De plus, ces analyses, une fois réalisées sur un échantillon de sang capillaire, ouvrent la perspective de la conception d’un kit d’auto-prélèvement. « C’est l’avenir de la médecine, vouée à être décentralisée » nous confie Jonathan Douxfils. « Cela permettra de désengorger les hôpitaux, les centres de tests et les laboratoires. Cette méthodologie présente également de nombreux autres avantages : la stabilité des échantillons face aux prélèvements liquides habituels, la petite taille du kit qui génère moins de déchets ou encore la facilité d’utilisation en pédiatrie… », poursuit le chercheur.

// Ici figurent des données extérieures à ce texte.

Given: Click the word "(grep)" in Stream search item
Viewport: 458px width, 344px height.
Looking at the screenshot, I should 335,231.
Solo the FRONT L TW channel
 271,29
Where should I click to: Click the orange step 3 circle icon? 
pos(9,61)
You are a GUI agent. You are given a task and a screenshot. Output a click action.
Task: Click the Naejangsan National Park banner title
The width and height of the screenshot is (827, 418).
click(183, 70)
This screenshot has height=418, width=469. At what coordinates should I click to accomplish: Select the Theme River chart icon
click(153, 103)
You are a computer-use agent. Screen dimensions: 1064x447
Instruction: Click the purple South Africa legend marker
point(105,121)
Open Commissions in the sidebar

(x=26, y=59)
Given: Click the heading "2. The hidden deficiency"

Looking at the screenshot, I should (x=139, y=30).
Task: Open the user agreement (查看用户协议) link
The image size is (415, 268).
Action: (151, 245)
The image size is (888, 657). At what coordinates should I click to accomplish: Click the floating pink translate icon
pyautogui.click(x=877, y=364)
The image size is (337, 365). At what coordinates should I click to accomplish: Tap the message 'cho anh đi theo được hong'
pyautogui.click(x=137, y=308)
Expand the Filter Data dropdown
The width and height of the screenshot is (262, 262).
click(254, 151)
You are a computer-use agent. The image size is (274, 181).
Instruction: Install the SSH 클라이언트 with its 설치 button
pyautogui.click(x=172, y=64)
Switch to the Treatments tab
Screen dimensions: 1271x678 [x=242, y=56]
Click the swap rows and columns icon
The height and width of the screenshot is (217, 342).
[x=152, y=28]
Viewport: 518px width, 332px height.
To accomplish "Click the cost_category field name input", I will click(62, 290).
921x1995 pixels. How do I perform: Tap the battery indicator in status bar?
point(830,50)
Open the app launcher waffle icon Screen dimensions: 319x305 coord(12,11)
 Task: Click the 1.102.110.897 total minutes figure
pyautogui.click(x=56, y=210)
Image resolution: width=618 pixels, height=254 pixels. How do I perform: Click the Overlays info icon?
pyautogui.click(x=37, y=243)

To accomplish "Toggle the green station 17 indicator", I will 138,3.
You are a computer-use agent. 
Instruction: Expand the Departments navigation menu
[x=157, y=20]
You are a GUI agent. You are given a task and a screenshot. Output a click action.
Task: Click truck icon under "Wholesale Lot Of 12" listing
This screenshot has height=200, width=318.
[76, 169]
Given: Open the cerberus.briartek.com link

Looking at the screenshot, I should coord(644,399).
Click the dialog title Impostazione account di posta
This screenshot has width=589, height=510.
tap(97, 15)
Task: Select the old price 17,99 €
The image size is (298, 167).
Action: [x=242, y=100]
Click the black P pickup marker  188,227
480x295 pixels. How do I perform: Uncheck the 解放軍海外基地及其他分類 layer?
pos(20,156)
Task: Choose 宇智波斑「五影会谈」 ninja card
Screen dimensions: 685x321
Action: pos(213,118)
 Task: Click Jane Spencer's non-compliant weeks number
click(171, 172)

Un projet connexe est basé sur certaines observations de la réponse immunitaire en fonction du genre. « L’analyse des données épidémiologiques révèle que les femmes ont moins souvent développé un Covid-19 sévère que les hommes. Les décès concernent aussi moins les femmes que les hommes. Laure Morimont, chercheuse en charge de ce projet, étudie actuellement la réponse au vaccin en fonction du genre », continue-t-il. Une implication logique vu que la jeune chercheuse se consacre à la santé de la femme.
Outre ce grand pas vers la médecine de demain dans le domaine de l’immunologie et de la biologie clinique, les perspectives de la spin-off sont nombreuses car ses équipements permettent des analyses de biomarqueurs innovants dans de nombreux autres domaines tels que l’oncologie, la cardiologie, les maladies infectieuses ou encore la neurologie, pour, par exemple, détecter les stades précoces de la maladie d’Alzheimer, suivre l’évolution de cette dernière ou la réponse au traitement.